One of the largest trends that will define this year is the boom in brand-name drugs — particularly specialty drugs and drugs to treat diabetes. Comparing the percent of spending they contributed to growth in 2011 (58%) to the 2015 MAT as of June (90%) underscores the dominance of branded drugs. In the 12 months ended June 2015, there has been a $19.8 billion increase in new-brand spending, and 75% of that is attributed to specialty medications.
Within specialty pharmacy, growth is particularly rapid in hepatitis C treatments. In the second quarter of 2015, hepatitis drugs spurred 3.3% of the total 13.5% growth in spending. Taking the first half of 2015, hepatitis C treatments have seen $9.6 billion in spending growth — a vast majority of which is for new and protected brands. There is a similar trend for diabetes drugs, which have seen $8.6 billion in growth as of June, with new and protected brands constituting almost the entirety of spending growth.

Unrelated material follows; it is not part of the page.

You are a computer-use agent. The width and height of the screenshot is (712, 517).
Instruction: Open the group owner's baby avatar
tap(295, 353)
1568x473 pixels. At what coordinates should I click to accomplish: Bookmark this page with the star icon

Despite the increase in money going to prescriptions, though, the growth of the total number of prescriptions being filled has been slowing for several years — only growing 0.1% between 2013 and 2014, with another 0.1% growth predicted based on the MAT from June. This has to do with the fact that despite the spending growth surrounding branded drugs, they still only constitute 16.8% of total prescriptions dispensed.